Within this landscape, scholars have tended to prioritize methodological and theoretical approaches grounded in political economy and international relations, aimed at under- standing the macro-implications of growing China–Africa media connections. Against the background of this still limited but rapidly expanding literature, this special issue proposes to examine existing media connections from a different perspective, that is, by analysing the processes of production, the content, and the trajectories of circulation of both African and Chinese media products related to China–Africa interactions, focusing particularly on products such as popular films, postcards, photo journalism, news coverage, and television programmes. In so doing, this special issue aims at interpreting the collective imageries about China–Africa engagements that the new phase in political and economic connections have generated. How do these representations interact with wider debates about the perception of Chinese people in Africa and Africans in China? And what do they suggest for the analysis of the collective perceptions of south–south cultural, political, and economic entanglements that the increase in China–Africa relationships has brought about?


The ways in which the Chinese presence in Africa, or the African presence in China, is presented in both state-owned and independently produced media is diverse. Some representations are triumphalist or sycophantic, while others are disapproving or unremittingly negative. Beyond this binary, however, there are many representations that capture more ambiguous positions, and point towards the contested or fluid nature of engagements and perceptions (cf.

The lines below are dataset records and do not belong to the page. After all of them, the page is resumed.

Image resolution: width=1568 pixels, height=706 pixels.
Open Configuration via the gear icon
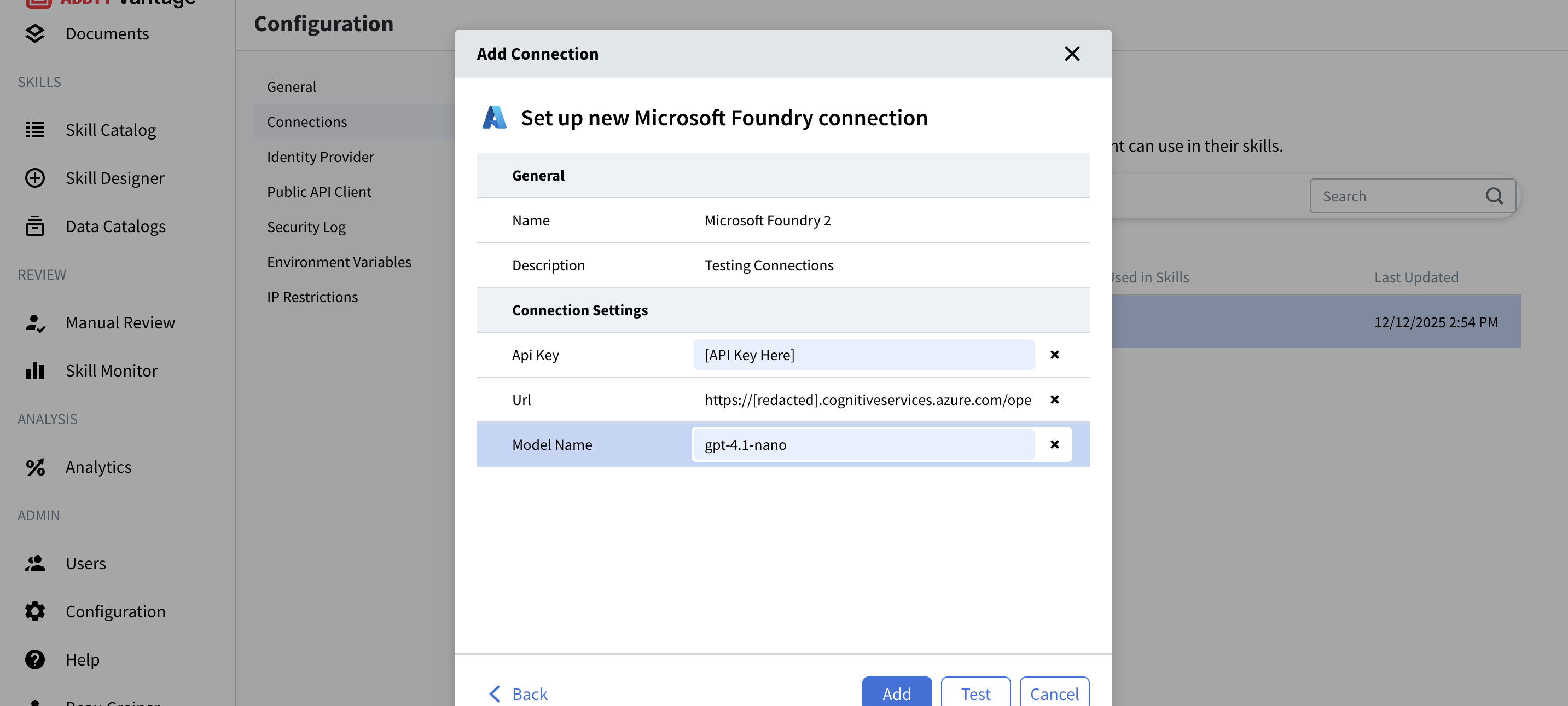click(x=34, y=611)
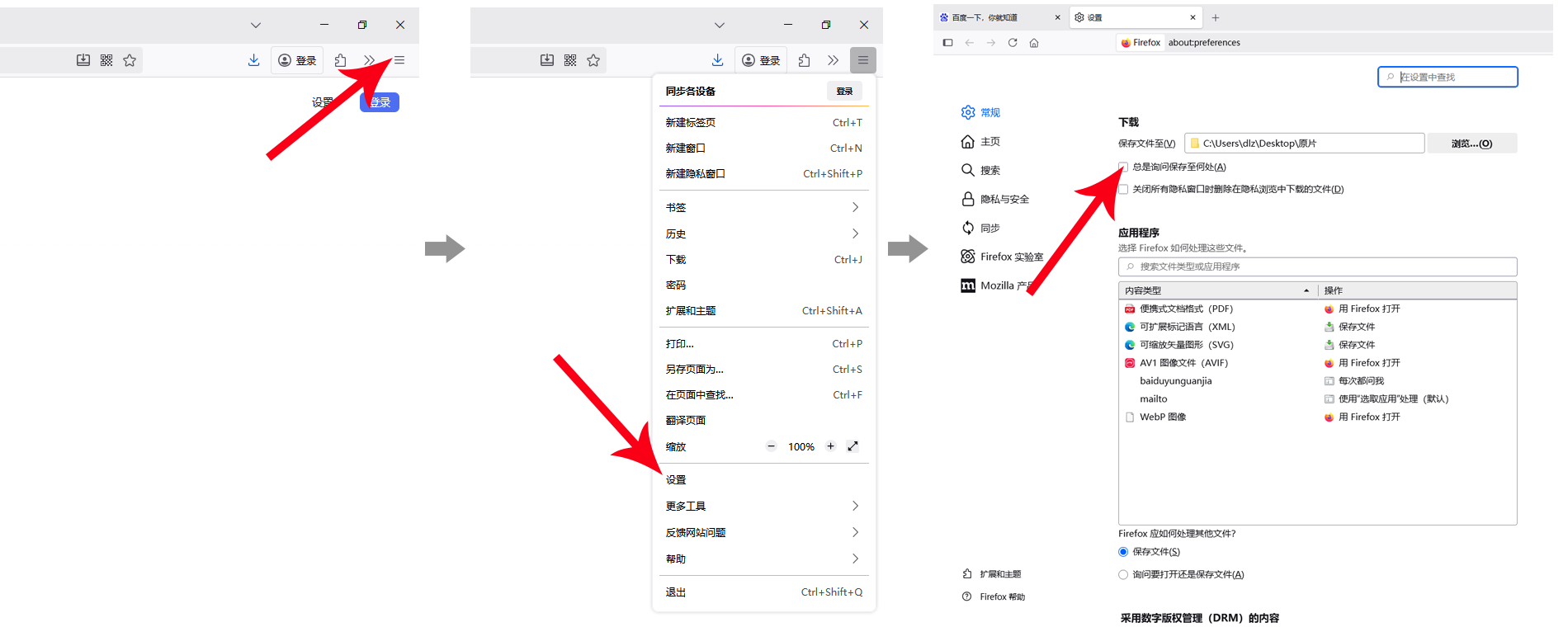The image size is (1568, 627).
Task: Click 登录 button next to 同步各设备
Action: click(844, 91)
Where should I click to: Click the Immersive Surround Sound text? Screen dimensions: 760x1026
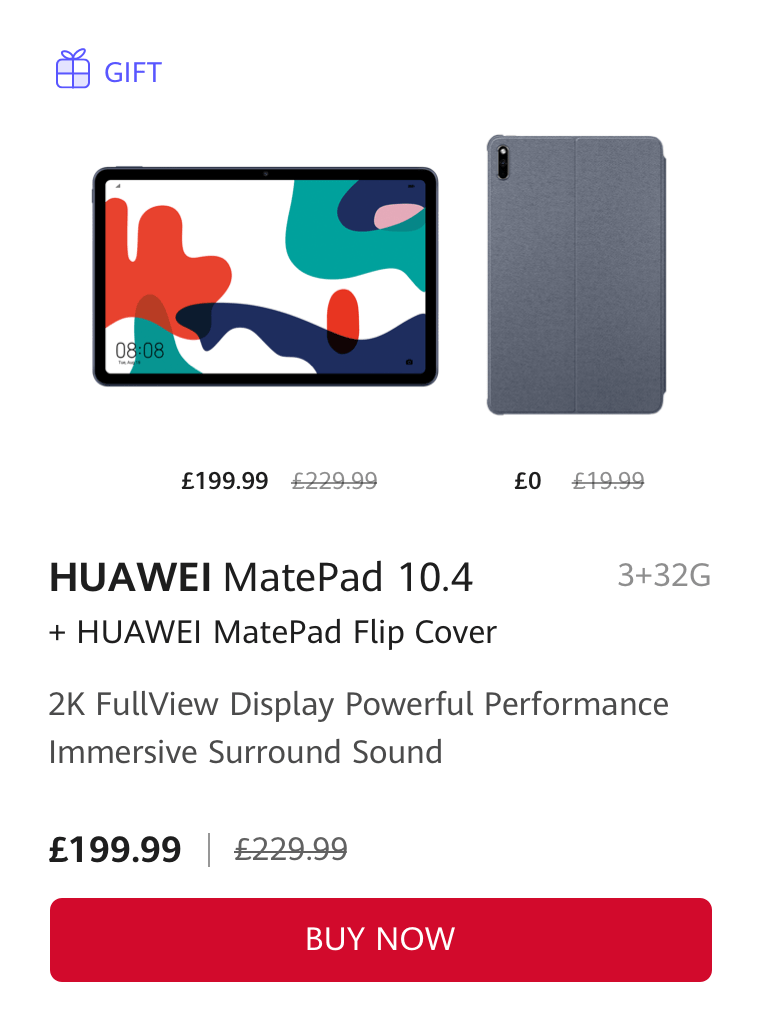click(246, 752)
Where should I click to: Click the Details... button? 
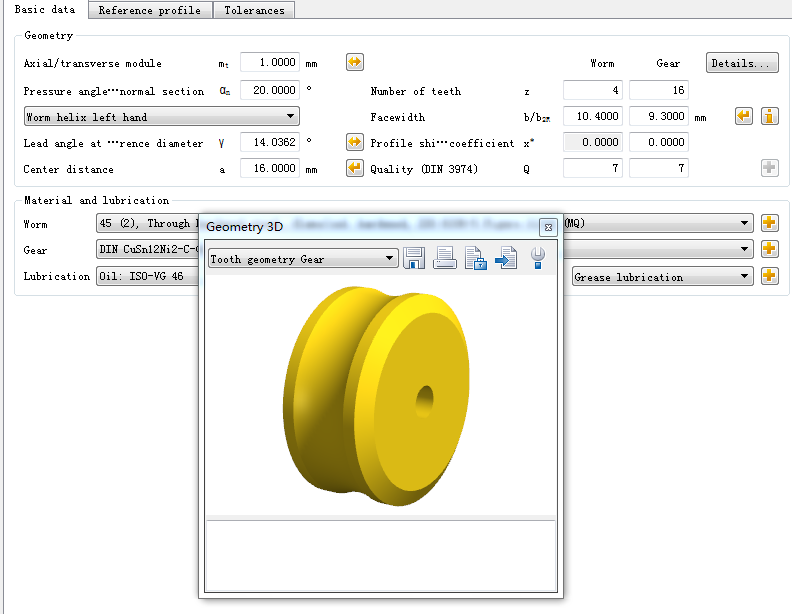pos(742,63)
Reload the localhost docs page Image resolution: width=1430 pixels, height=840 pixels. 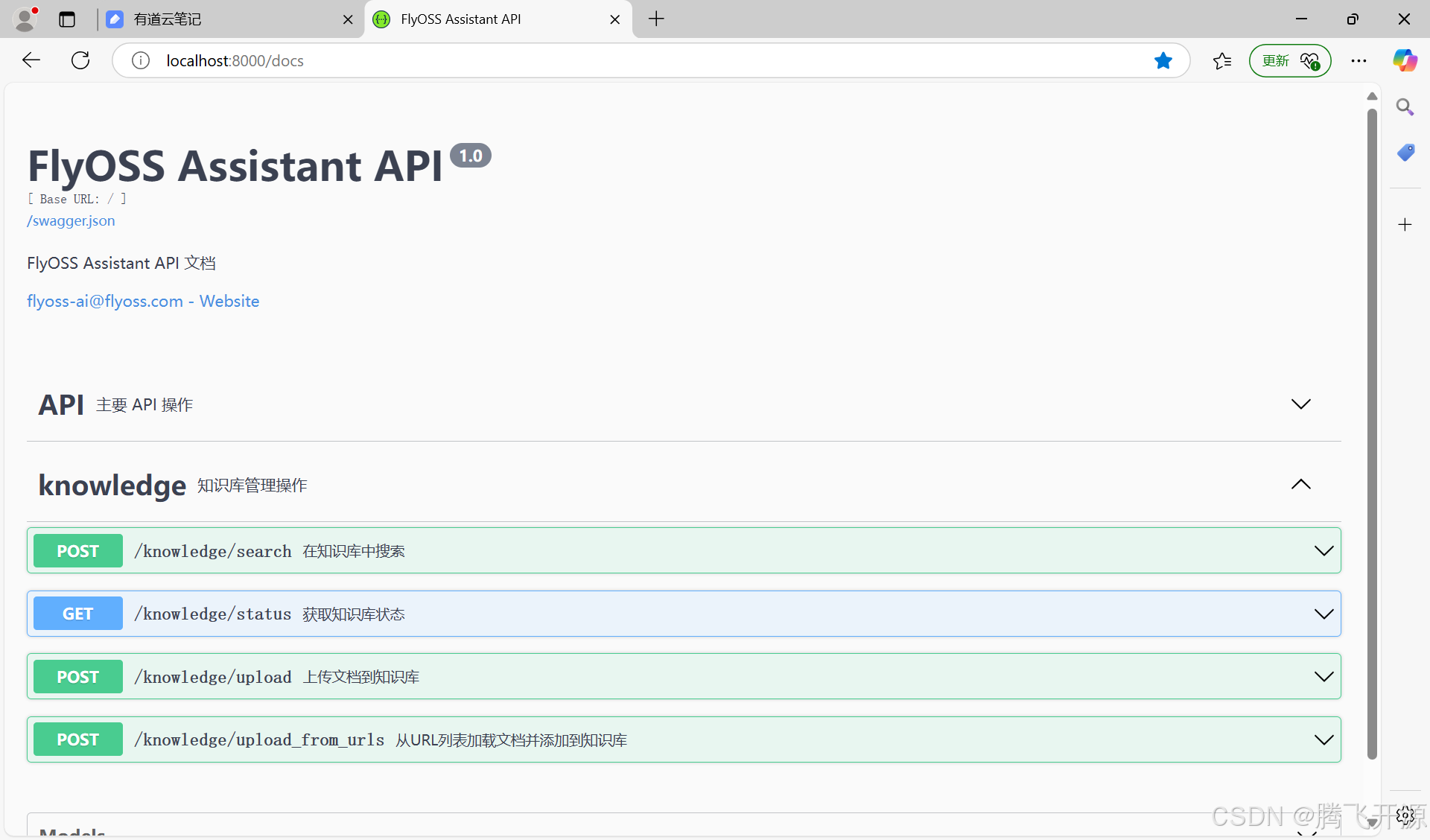point(80,60)
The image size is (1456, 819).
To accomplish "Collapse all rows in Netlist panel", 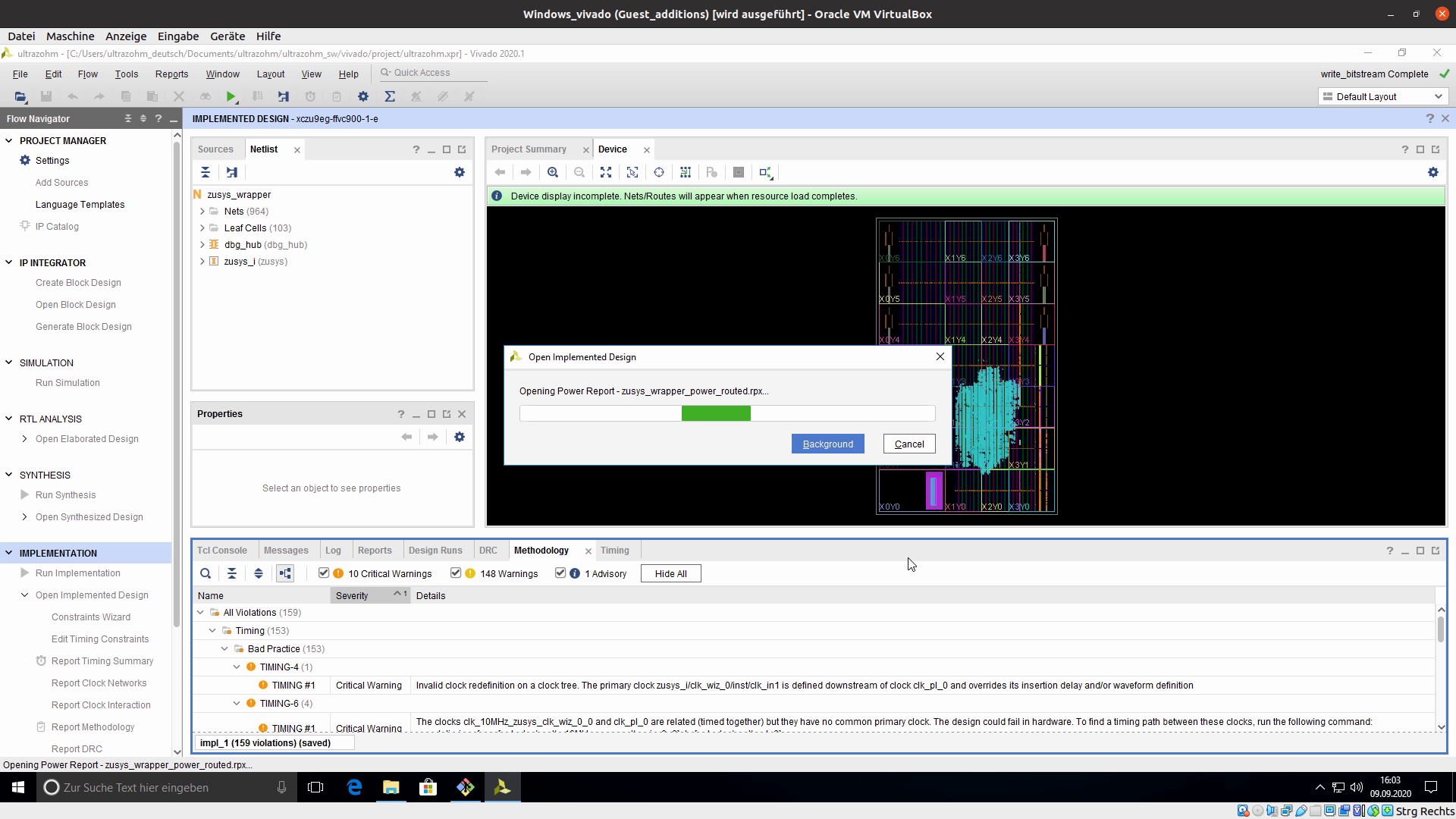I will tap(206, 173).
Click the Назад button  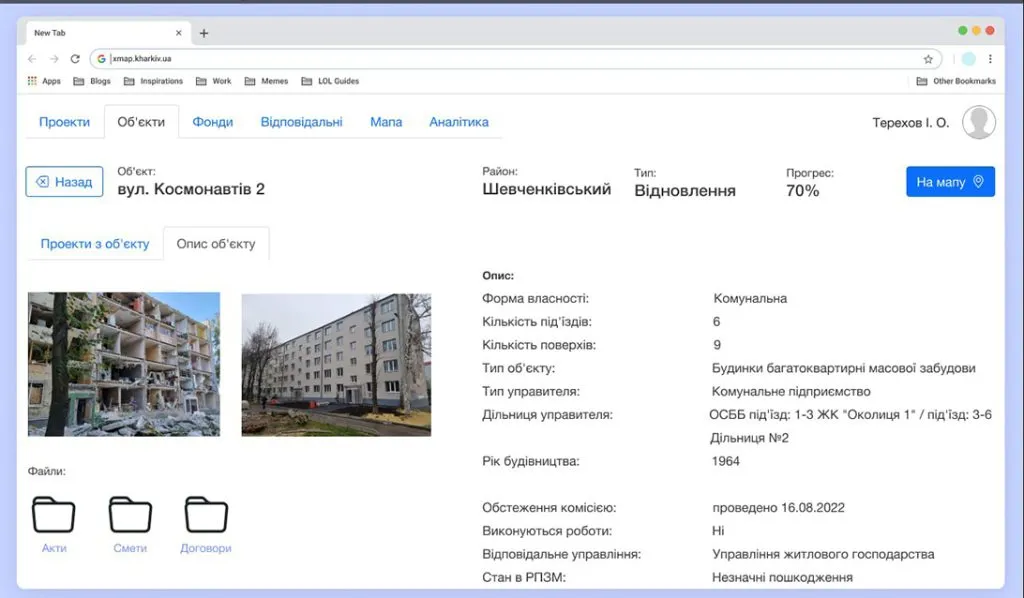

Geerts, Xinwa, and Rossouw 2014; Mwongeli 2013). Hence, we need further analysis and more explanation of representations of Chinese people in Africa and Africans in China applying multiple methods of research. A closer look at specific examples of media products, such as those that the articles included in this issue propose, will help in subverting binaries that may still exist, and will offer original insights for the understanding of relationships and perceptions that are often equivocal and complex.